Collected data
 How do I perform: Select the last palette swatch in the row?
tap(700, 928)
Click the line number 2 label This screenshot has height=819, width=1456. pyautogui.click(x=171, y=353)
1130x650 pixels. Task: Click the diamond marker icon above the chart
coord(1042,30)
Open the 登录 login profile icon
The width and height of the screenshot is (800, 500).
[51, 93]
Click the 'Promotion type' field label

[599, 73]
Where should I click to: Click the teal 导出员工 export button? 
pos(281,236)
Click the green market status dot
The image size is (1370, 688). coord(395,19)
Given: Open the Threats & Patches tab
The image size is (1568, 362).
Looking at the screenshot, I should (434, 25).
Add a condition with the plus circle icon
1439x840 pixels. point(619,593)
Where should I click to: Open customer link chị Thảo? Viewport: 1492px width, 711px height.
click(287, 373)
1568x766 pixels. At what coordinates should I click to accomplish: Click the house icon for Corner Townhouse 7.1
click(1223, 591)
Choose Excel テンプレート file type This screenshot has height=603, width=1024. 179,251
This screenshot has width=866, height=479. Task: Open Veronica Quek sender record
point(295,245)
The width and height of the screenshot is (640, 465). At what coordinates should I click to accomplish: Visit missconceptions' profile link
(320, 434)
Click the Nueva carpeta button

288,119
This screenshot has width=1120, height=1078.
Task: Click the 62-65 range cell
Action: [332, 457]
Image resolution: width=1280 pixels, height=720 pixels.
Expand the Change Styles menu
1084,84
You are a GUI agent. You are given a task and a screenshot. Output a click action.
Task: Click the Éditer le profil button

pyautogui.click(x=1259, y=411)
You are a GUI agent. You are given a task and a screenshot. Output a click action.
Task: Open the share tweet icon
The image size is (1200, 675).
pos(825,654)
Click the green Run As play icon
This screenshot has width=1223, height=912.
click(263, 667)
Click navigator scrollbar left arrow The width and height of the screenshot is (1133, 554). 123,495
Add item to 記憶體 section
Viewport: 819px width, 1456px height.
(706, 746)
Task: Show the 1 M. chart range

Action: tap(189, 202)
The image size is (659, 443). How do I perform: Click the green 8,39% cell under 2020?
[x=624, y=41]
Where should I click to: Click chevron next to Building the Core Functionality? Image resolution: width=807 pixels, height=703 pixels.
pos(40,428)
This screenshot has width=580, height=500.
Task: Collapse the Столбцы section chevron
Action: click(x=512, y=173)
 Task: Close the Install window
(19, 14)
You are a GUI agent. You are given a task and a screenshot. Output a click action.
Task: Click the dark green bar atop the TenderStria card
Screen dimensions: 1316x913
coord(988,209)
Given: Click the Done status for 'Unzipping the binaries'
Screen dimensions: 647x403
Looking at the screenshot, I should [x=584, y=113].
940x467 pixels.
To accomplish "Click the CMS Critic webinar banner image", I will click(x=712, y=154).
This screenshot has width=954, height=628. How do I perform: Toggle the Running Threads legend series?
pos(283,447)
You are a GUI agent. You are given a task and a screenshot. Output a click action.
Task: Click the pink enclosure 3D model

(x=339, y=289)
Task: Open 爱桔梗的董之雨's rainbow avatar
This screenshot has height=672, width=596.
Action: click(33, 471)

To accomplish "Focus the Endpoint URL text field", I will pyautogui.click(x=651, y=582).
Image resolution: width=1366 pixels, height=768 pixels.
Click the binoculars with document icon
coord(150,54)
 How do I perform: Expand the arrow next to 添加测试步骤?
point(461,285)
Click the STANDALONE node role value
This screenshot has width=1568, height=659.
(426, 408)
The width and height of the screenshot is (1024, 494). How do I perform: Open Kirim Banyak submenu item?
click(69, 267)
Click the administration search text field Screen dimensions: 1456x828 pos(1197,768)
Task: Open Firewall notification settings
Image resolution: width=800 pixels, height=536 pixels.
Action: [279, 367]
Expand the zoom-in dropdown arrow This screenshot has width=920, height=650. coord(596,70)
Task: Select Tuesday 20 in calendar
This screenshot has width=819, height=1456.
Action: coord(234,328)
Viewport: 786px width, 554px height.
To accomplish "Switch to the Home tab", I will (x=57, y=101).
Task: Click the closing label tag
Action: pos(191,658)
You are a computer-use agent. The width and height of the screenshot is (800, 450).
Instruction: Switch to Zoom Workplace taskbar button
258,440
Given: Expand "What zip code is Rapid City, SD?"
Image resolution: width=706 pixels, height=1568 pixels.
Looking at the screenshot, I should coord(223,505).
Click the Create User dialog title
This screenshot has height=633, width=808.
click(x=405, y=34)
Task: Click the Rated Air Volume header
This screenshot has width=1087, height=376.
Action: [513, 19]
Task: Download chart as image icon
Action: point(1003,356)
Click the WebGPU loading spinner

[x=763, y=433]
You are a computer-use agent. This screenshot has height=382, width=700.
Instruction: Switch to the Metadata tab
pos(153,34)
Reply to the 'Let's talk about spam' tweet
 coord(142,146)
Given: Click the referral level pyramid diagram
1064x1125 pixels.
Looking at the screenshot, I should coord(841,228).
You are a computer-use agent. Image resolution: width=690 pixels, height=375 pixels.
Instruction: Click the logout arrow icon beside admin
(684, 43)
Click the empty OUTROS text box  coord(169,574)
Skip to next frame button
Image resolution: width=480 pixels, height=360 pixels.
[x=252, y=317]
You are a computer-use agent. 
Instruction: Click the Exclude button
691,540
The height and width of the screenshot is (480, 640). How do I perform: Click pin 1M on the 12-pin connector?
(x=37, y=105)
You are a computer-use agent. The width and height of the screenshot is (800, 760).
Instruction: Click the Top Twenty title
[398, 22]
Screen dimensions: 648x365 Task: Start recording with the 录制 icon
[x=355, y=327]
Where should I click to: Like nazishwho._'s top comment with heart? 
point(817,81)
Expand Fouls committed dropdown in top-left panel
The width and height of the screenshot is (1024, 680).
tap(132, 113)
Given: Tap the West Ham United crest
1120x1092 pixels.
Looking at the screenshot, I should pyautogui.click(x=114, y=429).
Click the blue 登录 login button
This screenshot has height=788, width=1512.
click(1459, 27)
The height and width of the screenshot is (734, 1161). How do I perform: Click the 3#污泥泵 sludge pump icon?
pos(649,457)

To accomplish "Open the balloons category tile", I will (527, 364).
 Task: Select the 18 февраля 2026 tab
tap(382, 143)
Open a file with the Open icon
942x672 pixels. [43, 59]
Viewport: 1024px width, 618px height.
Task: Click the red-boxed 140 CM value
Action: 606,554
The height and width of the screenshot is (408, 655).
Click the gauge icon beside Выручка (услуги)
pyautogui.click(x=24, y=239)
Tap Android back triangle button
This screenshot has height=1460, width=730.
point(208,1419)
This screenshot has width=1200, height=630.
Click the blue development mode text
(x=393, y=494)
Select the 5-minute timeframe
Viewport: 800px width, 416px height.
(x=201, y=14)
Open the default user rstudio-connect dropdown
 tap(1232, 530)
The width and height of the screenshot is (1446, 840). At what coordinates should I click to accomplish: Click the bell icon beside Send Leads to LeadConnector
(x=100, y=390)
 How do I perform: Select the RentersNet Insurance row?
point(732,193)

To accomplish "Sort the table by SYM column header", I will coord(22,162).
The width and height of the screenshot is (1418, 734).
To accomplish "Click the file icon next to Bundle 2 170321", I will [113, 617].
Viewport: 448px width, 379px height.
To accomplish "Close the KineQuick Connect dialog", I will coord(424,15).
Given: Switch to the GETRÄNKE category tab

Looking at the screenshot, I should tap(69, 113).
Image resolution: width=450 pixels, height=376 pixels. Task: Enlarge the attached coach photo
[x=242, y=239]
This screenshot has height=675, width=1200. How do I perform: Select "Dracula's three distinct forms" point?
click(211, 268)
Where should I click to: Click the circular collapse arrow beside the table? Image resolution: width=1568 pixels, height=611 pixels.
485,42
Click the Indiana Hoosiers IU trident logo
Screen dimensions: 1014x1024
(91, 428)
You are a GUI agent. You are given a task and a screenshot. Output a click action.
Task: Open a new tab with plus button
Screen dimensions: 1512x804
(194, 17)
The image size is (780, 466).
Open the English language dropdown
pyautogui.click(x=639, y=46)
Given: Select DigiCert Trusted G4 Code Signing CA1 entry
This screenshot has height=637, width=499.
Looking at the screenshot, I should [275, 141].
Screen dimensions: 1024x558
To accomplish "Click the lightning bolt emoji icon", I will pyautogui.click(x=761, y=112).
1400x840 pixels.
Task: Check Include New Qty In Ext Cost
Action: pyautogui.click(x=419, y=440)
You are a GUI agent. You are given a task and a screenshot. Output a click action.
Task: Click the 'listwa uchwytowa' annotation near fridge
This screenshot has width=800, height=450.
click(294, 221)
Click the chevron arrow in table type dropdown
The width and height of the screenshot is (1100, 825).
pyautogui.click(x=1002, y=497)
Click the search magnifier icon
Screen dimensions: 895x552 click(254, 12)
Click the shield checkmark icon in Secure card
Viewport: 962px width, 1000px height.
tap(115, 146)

- TASK TO COMPLETE:
In the data above, start at the line that has "Reply to the 'Let's talk about spam' tweet", stop after the line that has "This screenshot has width=1200, height=630.", and print every line in between exactly as it stands.

- RESPONSE AREA:
Reply to the 'Let's talk about spam' tweet
 coord(142,146)
Given: Click the referral level pyramid diagram
1064x1125 pixels.
Looking at the screenshot, I should coord(841,228).
You are a computer-use agent. Image resolution: width=690 pixels, height=375 pixels.
Instruction: Click the logout arrow icon beside admin
(684, 43)
Click the empty OUTROS text box  coord(169,574)
Skip to next frame button
Image resolution: width=480 pixels, height=360 pixels.
[x=252, y=317]
You are a computer-use agent. 
Instruction: Click the Exclude button
691,540
The height and width of the screenshot is (480, 640). How do I perform: Click pin 1M on the 12-pin connector?
(x=37, y=105)
You are a computer-use agent. The width and height of the screenshot is (800, 760).
Instruction: Click the Top Twenty title
[398, 22]
Screen dimensions: 648x365 Task: Start recording with the 录制 icon
[x=355, y=327]
Where should I click to: Like nazishwho._'s top comment with heart? 
point(817,81)
Expand Fouls committed dropdown in top-left panel
The width and height of the screenshot is (1024, 680).
tap(132, 113)
Given: Tap the West Ham United crest
1120x1092 pixels.
Looking at the screenshot, I should pyautogui.click(x=114, y=429).
Click the blue 登录 login button
This screenshot has height=788, width=1512.
click(1459, 27)
The height and width of the screenshot is (734, 1161). How do I perform: Click the 3#污泥泵 sludge pump icon?
pos(649,457)

To accomplish "Open the balloons category tile", I will (527, 364).
 Task: Select the 18 февраля 2026 tab
tap(382, 143)
Open a file with the Open icon
942x672 pixels. [43, 59]
Viewport: 1024px width, 618px height.
Task: Click the red-boxed 140 CM value
Action: 606,554
The height and width of the screenshot is (408, 655).
Click the gauge icon beside Выручка (услуги)
pyautogui.click(x=24, y=239)
Tap Android back triangle button
This screenshot has height=1460, width=730.
point(208,1419)
This screenshot has width=1200, height=630.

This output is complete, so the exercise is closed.